The pervasive influence of leftist views undoubtedly disposes some Americans toward mixtures of social conservatism and “progressive economics.” On the other hand, one of the most traditionalist features of One Nation Conservatism—its elitism—seems to be of little interest on our side of the pond.

Failure to distinguish means from ends further confuses matters. Salisbury’s mitigation of his party’s support for economic intervention is often contrasted with One Nation support for more interventionist economic policies. In reality, early nineteenth-century Conservative economic regulation and Salisbury’s retreat from it were both intended to preserve the existing social and political order. The same passage of time saw enemies of that order shift from using a freer market to using economic greater regulation as their tool.
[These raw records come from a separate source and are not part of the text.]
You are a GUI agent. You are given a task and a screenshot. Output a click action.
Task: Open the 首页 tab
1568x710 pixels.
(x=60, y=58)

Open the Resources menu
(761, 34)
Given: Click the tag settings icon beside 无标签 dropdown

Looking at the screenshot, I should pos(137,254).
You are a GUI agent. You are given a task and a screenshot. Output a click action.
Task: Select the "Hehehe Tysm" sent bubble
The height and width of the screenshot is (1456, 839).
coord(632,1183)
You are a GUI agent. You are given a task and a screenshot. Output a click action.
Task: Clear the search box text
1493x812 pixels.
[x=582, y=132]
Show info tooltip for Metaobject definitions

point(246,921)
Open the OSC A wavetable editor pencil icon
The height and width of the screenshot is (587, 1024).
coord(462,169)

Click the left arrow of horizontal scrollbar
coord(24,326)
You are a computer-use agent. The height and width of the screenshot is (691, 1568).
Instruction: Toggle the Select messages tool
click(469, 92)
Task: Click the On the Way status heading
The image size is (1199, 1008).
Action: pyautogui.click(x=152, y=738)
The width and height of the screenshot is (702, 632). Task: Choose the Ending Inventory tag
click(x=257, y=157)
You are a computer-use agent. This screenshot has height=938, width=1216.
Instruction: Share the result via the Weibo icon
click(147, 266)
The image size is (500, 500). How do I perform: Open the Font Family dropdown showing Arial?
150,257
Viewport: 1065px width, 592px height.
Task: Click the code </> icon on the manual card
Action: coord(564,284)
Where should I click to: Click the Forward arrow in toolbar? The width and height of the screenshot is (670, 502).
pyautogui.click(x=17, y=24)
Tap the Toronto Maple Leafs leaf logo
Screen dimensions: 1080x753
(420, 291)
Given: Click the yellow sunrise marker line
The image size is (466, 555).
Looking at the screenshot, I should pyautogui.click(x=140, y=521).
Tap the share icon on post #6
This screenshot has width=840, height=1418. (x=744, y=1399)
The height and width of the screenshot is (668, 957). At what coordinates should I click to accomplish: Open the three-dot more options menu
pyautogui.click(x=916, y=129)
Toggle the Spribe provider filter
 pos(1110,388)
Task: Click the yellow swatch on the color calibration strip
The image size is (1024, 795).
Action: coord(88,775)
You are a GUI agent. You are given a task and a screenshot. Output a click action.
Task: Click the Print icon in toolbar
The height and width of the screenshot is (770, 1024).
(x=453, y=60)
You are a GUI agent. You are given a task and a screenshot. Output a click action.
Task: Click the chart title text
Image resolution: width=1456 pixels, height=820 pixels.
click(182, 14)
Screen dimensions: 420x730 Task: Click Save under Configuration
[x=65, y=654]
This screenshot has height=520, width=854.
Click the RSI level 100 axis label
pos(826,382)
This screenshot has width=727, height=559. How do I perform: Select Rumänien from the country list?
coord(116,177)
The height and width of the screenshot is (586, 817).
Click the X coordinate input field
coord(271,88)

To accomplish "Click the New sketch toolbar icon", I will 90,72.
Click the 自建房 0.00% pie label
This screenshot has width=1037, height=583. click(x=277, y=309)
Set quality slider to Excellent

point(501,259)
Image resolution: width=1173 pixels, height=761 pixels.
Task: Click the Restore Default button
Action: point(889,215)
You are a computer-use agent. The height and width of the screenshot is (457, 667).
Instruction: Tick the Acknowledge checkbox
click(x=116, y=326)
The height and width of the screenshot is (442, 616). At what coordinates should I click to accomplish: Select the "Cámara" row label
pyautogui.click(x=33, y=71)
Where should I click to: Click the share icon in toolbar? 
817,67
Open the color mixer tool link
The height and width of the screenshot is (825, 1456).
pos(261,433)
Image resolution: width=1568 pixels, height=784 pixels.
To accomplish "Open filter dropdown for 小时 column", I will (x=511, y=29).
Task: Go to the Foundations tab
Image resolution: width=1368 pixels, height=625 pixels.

In offering these reflections, I do not wish to suggest that growing American interest in One Nation Conservatism is entirely negative. I am, rather, in favor of the basic impetus behind it: the desire to find a more traditional alternative to the classical liberalism and philosophical fusionism long dominant among American conservatives. Something like an earlier form of One Nation Conservatism may even be the most tolerable of the viable options in contemporary American politics. But One Nation Conservatism is itself a type of fusionism, a traditionalist-progressive mix rather than a traditionalist–classical liberal one. Traditionalists should not abandon a pragmatic alliance with the latter for intellectual commitment to the former. And I have no desire to see traditionalists overlook either the points on which they share common ground with classical liberals or the points on which traditionalism and One Nation Conservatism are at odds with each other.